Each line from the one containing "Screen dimensions: 1357x896" through the last line of the records below is to be repeated as written, with nothing added.

········

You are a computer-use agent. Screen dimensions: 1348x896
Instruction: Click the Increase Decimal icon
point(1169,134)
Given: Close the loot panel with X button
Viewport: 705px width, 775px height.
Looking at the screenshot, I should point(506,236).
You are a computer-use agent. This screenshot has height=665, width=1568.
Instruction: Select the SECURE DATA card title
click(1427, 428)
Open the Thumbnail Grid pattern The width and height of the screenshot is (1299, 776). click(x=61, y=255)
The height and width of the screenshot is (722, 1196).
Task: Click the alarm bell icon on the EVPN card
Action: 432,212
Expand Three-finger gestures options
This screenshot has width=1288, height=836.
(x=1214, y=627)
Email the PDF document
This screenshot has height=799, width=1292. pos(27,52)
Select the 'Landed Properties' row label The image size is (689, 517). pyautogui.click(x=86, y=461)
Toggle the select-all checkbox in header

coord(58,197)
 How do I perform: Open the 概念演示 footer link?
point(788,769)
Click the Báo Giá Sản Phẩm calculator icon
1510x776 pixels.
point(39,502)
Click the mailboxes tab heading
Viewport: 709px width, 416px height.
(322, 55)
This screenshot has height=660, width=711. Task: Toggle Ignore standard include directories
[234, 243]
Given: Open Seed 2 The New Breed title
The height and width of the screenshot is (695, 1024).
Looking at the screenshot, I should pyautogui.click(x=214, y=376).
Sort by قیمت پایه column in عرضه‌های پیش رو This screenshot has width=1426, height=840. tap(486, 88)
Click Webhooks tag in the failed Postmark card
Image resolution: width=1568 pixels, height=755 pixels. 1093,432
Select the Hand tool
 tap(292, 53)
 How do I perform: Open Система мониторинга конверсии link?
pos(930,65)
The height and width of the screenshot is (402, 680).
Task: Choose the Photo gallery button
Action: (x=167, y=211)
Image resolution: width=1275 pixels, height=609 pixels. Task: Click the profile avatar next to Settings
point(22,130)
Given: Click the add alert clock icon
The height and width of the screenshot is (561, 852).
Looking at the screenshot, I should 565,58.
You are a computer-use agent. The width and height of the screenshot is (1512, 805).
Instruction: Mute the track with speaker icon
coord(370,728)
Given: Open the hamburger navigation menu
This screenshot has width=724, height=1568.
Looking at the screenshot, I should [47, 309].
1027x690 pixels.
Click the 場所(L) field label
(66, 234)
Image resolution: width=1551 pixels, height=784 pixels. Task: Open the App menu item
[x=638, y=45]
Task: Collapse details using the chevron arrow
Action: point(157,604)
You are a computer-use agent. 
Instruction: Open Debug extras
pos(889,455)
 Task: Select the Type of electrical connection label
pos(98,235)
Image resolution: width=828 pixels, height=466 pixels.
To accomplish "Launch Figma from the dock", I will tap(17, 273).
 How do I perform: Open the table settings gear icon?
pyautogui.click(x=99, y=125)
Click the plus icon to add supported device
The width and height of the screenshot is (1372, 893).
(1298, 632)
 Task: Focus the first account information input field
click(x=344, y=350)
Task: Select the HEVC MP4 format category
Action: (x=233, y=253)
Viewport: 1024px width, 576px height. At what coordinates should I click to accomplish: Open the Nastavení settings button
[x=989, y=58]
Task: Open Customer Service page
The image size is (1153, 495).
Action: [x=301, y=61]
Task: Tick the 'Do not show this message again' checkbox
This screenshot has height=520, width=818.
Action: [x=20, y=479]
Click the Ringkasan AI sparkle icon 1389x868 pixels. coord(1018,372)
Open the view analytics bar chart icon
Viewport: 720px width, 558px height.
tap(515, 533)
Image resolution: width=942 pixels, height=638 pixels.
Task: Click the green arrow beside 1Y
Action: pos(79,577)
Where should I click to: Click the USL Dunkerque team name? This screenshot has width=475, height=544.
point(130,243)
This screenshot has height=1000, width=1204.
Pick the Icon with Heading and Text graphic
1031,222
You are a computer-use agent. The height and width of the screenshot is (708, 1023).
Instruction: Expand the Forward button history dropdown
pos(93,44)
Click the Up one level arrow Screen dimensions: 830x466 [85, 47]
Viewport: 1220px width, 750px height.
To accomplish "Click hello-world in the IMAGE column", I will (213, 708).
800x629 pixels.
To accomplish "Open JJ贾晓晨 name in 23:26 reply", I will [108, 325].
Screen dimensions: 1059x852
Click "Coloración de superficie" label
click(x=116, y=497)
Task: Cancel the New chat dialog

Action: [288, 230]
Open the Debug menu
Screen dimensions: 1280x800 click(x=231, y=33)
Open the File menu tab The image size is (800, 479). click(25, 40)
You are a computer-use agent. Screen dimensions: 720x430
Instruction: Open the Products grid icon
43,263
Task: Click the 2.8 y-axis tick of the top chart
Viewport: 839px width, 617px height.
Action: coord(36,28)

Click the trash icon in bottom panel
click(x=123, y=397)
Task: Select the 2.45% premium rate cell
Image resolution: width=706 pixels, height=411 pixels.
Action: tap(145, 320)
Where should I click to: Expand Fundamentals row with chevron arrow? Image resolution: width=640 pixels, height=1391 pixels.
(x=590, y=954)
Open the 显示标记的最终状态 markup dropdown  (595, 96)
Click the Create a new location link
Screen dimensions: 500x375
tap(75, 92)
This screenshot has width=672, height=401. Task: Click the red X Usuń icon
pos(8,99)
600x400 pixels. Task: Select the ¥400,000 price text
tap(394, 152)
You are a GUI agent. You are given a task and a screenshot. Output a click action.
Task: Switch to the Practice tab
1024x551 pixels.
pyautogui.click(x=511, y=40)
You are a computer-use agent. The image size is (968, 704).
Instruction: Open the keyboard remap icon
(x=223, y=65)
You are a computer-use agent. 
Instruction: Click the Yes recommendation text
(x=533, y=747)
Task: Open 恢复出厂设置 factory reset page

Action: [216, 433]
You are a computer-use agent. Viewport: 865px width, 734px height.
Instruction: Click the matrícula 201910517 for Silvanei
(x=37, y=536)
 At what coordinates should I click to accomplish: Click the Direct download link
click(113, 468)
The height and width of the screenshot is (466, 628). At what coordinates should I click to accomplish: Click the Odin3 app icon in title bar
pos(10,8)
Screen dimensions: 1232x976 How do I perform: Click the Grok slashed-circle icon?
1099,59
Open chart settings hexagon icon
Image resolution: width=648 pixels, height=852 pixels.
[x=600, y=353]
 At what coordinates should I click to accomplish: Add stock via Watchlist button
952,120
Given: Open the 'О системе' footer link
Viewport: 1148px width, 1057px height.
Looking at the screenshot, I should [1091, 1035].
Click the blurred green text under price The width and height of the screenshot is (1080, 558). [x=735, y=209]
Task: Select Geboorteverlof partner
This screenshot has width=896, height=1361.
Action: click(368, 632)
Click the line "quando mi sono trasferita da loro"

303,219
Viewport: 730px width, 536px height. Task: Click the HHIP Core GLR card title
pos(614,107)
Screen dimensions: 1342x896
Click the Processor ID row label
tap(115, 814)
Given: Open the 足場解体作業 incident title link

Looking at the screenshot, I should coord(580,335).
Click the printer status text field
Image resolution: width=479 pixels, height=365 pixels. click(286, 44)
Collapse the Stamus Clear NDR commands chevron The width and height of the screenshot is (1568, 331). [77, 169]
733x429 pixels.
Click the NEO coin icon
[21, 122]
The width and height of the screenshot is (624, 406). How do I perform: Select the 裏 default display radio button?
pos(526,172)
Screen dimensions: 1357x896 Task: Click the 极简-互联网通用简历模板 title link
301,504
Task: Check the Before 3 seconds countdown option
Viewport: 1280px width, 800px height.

········

Answer
Screen dimensions: 1357x896 Task: Click the 极简-互联网通用简历模板 title link
301,504
Task: Check the Before 3 seconds countdown option
Viewport: 1280px width, 800px height.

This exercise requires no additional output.